Sejenak, aku melihat pada kedua tanganku. Aku membandingkan dua tanganku yang kecil dan ramping ini dengan miliknya yang barusan bertengger dikepalaku. Entah bagaimana seorang pria bisa mendapatkan tangan sebesar itu, pikirku.

"Ini begini loh caranya Tetsu."

Yup! Salah satu momen menyebalkan lainnya dalam hidup manusia yang biasa kita temui. Saat dimana seseorang, seperti Aomine-kun saat ini, dengan lihainya memperbaiki dan meminyaki engsel pintu itu namun, aku tidak bisa melihatnya karena teralingi oleh kedua tangannya.

Bisa kalian bayangkan bukan? Satu kepalan tangannya saja mungkin bisa memuat satu kepala seorang Kuroko Tetsuya, apalagi dengan kedua tangannya? Mungkin dia bisa meremat kepala seekor monster.

Adalah kenyataan pahit saat dimana kita tidak bisa melihat apa yang orang ajarkan, saat mereka dengan bangga, mendemonstrasikan apa yang sebenarnya ingin mereka ajarkan pada kita. Mungkin memang, dilain kesempatan, aku harus memanggil pemuda yang satu ini saat aku harus berurusan dengan hal menyebalkan lainnya seperti engsel pintu tua ini. Pria tua itu juga tidak mungkin hidup untuk waktu yang lama bukan? Bukan maksudku untuk mengutukinya agar ia cepat wafat atau semacamnya, namun, mengingat usianya yang sudah senja—menginjak kepala delapan—pria tua itu tidak mungkin lagi bisa kuandalkan untuk pekerjaan-pekerjaan berat. Bukankah itu membuatku lebih terdengar semakin tidak berguna? Biarlah. Tidak semua orang begitu beruntung dan terlahir memiliki berbagai macam talenta.

Beruntung sekali orang bisa menikah dengan orang seperti Aomine-kun. Bagaimana tidak? Lihat dia, dia tinggi dan tampan, senyumnya juga manis. Badannya tegap dan atletis. Walau sedikit bodoh, namun sebenarnya ia adalah seorang pemuda yang jenius. Banyak hal yang kupelajari darinya. Ia juga sangat lembut dan perhatian. Aku juga sangat menyukai senyumannya, terutama saat ia menyengir seperti anak kecil. Entah mengapa wajahnya membuatku gemas….

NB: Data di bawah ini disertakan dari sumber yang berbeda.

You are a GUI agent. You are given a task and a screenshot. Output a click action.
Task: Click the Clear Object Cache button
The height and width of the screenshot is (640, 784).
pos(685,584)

Ah tungu dulu! Wajahku panas….

Gawat! Aku tidak berani melihat mukanya sekarang. Bodoh sekali aku, tak mungkin aku bisa menyukai orang ini. Aku tahu, pemuda ini lebih memilih Momoi-san nantinya ketimbang aku, mengingat pemuda bodoh ini adalah pria mesum yang menyukai dada wanita yang besar. Pasti begitu.

Eh…

Kenapa aku melihat kearah dadaku sendiri, tidak mungkin kan benda ini bertumbuh… aku kan tidak memiliki kelenjar susu seperti perempuan lagipula…

Ah sudah lah…..

"Tetsu, perhatikan tidak sih? Malah melamun." Tangannya mengetuk pelan puncah kepalaku dan benar saja, ia baru saja memecah lamunanku.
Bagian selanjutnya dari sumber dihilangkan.